Provence in its bounty and splendor is teaching me the beauty of simplicity. Like today’s recipe for No Knead Focaccia, Provence is at its finest when the fuss is at a minimum and the pure flavors of its ingredients are at a max.

Caramelized Onion and Olive Focaccia-Easy no knead focaccia recipe

I wanted to share a few recipes of my own during Ben and my trip to France, and easy, no-knead focaccia bread seemed like the perfect dish to share while we are in southern France.

Yes, the glitz of Monaco seduced me for an afternoon, but the southern France that has stolen my heart is the one of abundance and of celebration of ingredients in their most natural form.

French cooking is often reputed as being unnecessarily complex and heart-stoppingly heavy, but Provencal cuisine flies in the face of this notion.

The cooking here focuses on presenting ingredients in the freshest possible way, with as little manipulation as possible.

After all, when every tomato you bite is the most gorgeous, sweet, and exploding-with-splendor tomato you’ve ever put into your mouth, why on earth would you do anything to disguise its vibrant flavor?

Although focaccia is Italian, the Provencal bake and adore the same bread. (Here, it’s called fougasse and is often cut into the shape of a leaf.)

 To me, it is the bread most in keeping with the Provencal dedication to ingredient honesty, because it allows the essential flavor of the olive oil to be the star.

Caramelized Onion and Olive Focaccia-Easy focaccia recipe with classic provencal toppings

Happily, focaccia is one of the easiest breads to make. My recipe requires only a mixer and absolutely no-kneading.

The dough is lightly soft, golden, and airy and the earthy flavor of the olive oil beams in every bite.

Be sure you use a good olive oil—you can really taste it, so it’s worth spending a few extra dollars on the bottle. (I’m a big fan of this one.) The French would agree with this principle.

A note on olive oil: I buy two kinds. A higher quality oil for when the taste is very important (salad dressings and this focaccia bread for example), and a lower-priced every day olive oil for sautéing and high-temperature roasting.

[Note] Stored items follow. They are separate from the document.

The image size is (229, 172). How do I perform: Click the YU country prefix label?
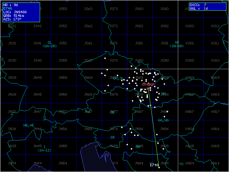point(181,164)
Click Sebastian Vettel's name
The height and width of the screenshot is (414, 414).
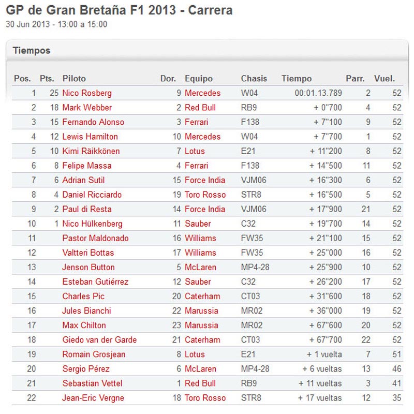[x=92, y=383]
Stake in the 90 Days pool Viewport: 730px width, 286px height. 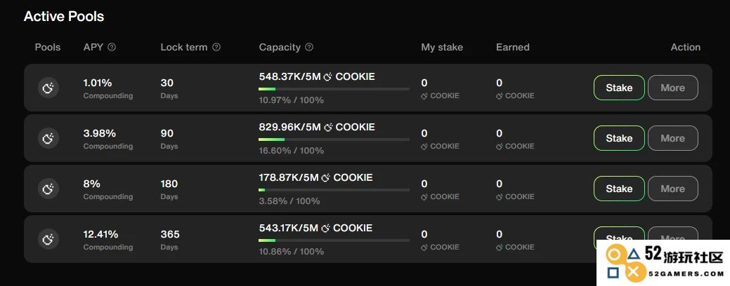click(619, 138)
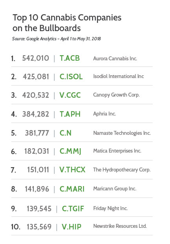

This easy no-knead focaccia bread recipe is an excellent base for any number of focaccia toppings (rosemary + sea salt and red pepper flakes + Parmesan are two of my favorites), but for today I chose the classic Provencal combo of caramelized onions and olives.

The onions are subtly sweet, the olives are salty, and together they form a beautiful pairing with the tender, olive-oil infused focaccia bread.

To make focaccia bread from scratch, all we need is a sturdy mixer and a few ingredients.

Here’s our dough after its first rise (again, no-kneading!), plenty of fruity olive oil, and our caramelized onions and olives for topping.

I used 50% white whole wheat flour/50% all purpose flour and thought the texture was brilliant. Feel free to use 100% all-purpose flour if you prefer; more than 50% whole wheat flour will cause the loaf to become increasingly dense.

Caramelized Onion and Olive Focaccia

Keep it low-fuss and dirty fewer dishes. Drizzle olive oil directly onto the baking sheet, plop the dough in the center, then stretch and dimple the dough.

Perfection is not the focus here, and fingers are the best tools. Drizzle with olive oil once more. Be generous! This is the good stuff of the earth.

Caramelized Onion and Olive Focaccia-Dough drizzled with olive oil

Scatter the caramelized onions and olives over the top. We are painting a focaccia masterpiece.

Caramelized Onion and Olive Focaccia-Topping the dough

Bake until golden and fluffy, then homemade, robustly-flavored focaccia is ours for the munching! Ben inhaled two slices in about 45 seconds, returned for thirds, then came up for air to exclaim, “this is REALLY good bread.”

Hopefully by the time we are back from France, he’ll say, “C’est vraiment bon pain” instead.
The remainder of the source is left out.